Ik zou denken, dat we hier te doen hebben met een antwoord op een dichterlijke klacht van Maecenas; een klacht, of nog eer eene uiting van bewondering voor het talent van Horatius, dat hem zelven niet gegeven is. De inhoud zal ongeveer deze geweest zijn: de Muze heeft hem tot zijn spijt niet de gaaf verleend om heldendaden in krachtige lyrische verzen te bezingen, en daarom hoopt hij dat zijn vriend Horatius die deze gaaf wel heeft, zulk een stof ter hand zal nemen, waarbij dan vanzelf de groote overwinningen en triumfen van Caesar het hoofdonderwerp zullen vormen. Hijzelf zal de bescheidenere taak op zich nemen om er eene proza-geschiedenis van op te stellen. Maar wat is de lier toch een veel heerlijker instrument ja, als hem die gave was verleend, dan zou hij zelf een lierzang kunnen wijden aan zijne liefde, aan zijne Terentia!

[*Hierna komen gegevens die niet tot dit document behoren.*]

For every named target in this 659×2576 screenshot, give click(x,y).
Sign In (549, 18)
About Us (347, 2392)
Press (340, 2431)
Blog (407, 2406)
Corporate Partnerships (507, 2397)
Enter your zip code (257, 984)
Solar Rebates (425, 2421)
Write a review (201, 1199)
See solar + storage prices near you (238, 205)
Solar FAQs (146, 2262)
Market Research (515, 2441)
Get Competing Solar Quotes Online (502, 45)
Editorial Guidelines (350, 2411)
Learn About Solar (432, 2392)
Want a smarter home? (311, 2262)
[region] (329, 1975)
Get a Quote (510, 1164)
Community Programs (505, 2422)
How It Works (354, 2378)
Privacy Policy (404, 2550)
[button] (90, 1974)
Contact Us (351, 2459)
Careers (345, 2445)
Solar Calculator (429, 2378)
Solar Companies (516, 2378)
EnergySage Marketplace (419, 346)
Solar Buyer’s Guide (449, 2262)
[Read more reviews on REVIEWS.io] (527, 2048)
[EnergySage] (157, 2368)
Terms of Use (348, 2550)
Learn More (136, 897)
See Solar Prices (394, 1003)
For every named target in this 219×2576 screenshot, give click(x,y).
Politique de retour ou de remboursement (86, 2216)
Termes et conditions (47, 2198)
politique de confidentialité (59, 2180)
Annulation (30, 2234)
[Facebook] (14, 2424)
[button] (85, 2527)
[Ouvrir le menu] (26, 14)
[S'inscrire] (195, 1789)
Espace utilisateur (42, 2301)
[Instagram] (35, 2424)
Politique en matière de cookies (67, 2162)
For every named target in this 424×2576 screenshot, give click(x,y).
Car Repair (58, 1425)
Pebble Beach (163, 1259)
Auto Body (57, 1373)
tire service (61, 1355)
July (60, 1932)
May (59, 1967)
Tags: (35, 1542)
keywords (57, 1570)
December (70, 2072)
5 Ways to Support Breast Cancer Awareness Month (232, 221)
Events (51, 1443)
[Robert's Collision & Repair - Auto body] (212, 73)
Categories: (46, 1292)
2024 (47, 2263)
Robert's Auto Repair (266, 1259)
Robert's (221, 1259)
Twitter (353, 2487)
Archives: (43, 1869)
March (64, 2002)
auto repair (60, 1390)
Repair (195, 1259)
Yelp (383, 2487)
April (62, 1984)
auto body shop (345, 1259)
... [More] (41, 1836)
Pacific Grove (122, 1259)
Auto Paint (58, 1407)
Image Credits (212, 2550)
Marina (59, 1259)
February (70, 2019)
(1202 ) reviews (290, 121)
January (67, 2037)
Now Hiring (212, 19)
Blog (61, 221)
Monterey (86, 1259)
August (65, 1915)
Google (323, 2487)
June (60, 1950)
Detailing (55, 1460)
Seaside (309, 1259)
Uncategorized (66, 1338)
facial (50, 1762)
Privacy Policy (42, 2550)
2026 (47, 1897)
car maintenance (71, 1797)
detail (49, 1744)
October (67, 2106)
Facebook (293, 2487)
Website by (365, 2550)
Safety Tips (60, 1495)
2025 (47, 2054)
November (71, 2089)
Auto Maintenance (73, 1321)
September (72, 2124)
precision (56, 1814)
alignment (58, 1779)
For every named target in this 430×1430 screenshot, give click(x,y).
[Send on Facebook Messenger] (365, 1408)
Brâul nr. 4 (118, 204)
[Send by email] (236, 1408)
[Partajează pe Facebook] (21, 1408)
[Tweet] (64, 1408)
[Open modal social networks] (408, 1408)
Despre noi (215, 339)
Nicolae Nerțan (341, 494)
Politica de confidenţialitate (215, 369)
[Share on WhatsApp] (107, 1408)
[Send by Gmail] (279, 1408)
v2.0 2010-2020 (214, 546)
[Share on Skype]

Op zulk eene klacht past dunkt me geheel het antwoord dat Horatius geeft in deze ode:

,,Verlang niet, Maecenas, dat de langdurige strijd om Numantia, of de wreede Hannibal of de van Punisch bloed rood gekleurde Sicilische zee zich zullen voegen in de weeke lyrische wijzen; evenmin als de Lapithen en de Boschman, woest door overdadigen wijn, en de zonen der Aarde door de hand van Her

« ForrigeFortsæt »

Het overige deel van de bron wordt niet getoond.